FuxiShuffle addresses two fundamental shortcomings: poor adaptability and inefficient fault tolerance. Its design introduces three adaptive mechanisms that operate across the entire shuffle lifecycle. First, a dynamic shuffle‑mode selector uses an execution‑time threshold that is continuously tuned according to the amount of idle memory in the cluster. Jobs whose tasks are short and data‑light are automatically assigned to in‑memory shuffle, while long‑running or large‑data tasks fall back to on‑disk shuffle, thereby preventing OOM while exploiting memory when it is abundant. Second, the service replaces static staged or gang scheduling with “progress‑aware” (or progressive) scheduling. Downstream readers are launched incrementally as soon as a configurable fraction of the upstream writers have produced data, and the scheduler continuously balances reader‑writer concurrency based on real‑time progress and resource usage. This eliminates the long idle periods of staged scheduling and the wasteful idle readers of gang scheduling. Third, for each shuffle partition FuxiShuffle decides at runtime whether to perform aggregated writing (to improve throughput) or to create replicated backups (to improve reliability). The decision is driven by partition size, skew, and the job’s SLA, allowing the system to trade off performance and robustness on a per‑partition basis.

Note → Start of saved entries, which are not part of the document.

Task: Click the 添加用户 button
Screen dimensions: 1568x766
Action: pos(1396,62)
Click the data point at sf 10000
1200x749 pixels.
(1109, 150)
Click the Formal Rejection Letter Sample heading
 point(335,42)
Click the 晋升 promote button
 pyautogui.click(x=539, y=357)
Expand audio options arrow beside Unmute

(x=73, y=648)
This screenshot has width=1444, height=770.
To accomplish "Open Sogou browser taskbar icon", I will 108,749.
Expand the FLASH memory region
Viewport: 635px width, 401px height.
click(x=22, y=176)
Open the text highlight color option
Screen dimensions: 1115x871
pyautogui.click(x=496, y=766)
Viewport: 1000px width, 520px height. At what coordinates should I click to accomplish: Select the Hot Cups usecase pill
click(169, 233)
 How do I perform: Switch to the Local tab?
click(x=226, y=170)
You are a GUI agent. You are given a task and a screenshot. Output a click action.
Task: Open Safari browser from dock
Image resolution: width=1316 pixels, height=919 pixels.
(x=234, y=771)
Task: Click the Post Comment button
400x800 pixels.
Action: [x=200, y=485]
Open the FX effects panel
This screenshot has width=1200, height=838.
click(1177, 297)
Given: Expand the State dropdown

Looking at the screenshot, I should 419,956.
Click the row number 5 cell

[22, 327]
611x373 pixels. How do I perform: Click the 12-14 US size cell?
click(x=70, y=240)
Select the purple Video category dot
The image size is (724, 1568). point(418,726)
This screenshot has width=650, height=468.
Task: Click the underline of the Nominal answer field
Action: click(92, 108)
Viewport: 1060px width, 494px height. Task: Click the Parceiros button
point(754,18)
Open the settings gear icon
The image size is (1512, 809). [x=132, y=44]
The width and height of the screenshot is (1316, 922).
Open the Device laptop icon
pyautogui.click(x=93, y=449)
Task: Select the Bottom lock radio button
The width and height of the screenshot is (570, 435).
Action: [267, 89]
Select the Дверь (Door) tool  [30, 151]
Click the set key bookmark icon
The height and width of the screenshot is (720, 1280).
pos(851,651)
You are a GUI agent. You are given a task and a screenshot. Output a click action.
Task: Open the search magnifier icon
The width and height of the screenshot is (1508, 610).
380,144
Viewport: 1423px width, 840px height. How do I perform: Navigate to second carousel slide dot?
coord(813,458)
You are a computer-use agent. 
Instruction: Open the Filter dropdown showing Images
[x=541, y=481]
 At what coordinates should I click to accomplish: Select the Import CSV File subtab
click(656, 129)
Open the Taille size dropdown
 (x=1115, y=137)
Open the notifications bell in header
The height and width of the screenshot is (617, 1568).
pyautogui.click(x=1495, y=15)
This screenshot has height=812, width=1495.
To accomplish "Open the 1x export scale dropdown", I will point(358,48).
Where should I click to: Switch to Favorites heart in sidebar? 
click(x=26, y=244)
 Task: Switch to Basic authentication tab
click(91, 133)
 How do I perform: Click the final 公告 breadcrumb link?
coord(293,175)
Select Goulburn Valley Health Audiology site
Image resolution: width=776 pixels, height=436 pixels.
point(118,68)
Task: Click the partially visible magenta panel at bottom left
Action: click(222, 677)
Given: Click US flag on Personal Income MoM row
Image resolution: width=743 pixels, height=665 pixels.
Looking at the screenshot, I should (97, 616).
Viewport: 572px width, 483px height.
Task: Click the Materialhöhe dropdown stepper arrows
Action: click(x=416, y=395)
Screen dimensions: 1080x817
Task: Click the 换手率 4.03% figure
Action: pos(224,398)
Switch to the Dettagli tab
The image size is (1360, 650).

On the fault‑tolerance side, FuxiShuffle introduces proactive resilience. Writers are grouped by destination partition and assigned to a Shuffle Agent; each agent is replicated, forming “Shuffle Agent Groups” that spread network load and eliminate single points of failure. Memory is managed with a priority‑based eviction policy that pre‑emptively frees space before OOM occurs. Most importantly, the service implements incremental recovery: when a writer fails, only the affected partition is recomputed, while readers that have already consumed other partitions continue without interruption. This avoids the costly “partial re‑execution” pattern where both upstream and downstream tasks are killed and restarted, a problem that the authors observed in 11 k daily jobs, 36 % of which suffered more than ten re‑executions.

The implementation integrates tightly with MaxCompute and Spark on MaxCompute. Managers (Job Manager and Shuffle Service Manager) orchestrate workers and agents, while agents on compute and storage nodes handle data collection, aggregation, and transmission. The system uses RPC for control messages, Zookeeper for metadata coordination, and RocksDB for local block storage. In production, the cluster comprises over 100 k servers, processes several exabytes of shuffle data per day, and runs tens of millions of DAG jobs.

Extensive evaluation on this production environment shows dramatic improvements. Compared with baseline shuffle implementations, FuxiShuffle reduces end‑to‑end job completion time by an average of 76.36 % and cuts aggregate resource consumption (CPU, network, storage I/O) by 67.14 %. Under a single point‑of‑failure scenario, performance degrades by less than 10 %, and even under continuous disturbances the system maintains high throughput and low failure rates. Micro‑benchmarks isolate the contribution of each component: dynamic mode selection raises the proportion of in‑memory shuffles by 45 % and cuts I/O wait time by 30 %; progressive scheduling improves concurrent writer‑reader utilization by 1.8×; dynamic backup reduces replication overhead by 40 % while keeping data loss at zero; incremental recovery lowers total re‑execution counts by 85 %.

The authors also discuss operational insights: real‑time resource monitoring is essential for adaptive decisions; per‑partition replication policies must be tuned to balance cost and reliability; fast health‑checking and state synchronization among replicas are critical for low‑latency failover; and the design principles are applicable to other distributed processing engines such as Flink, Presto, or Dask.

In summary, FuxiShuffle delivers a practical, production‑grade shuffle service that simultaneously optimizes performance, resource efficiency, and fault resilience in ultra‑large cloud clusters. Its adaptive mode selection, progress‑aware scheduling, dynamic data‑layout strategy, and incremental recovery together form a cohesive framework that overcomes the limitations of prior shuffle systems and sets a new benchmark for large‑scale data‑processing infrastructures.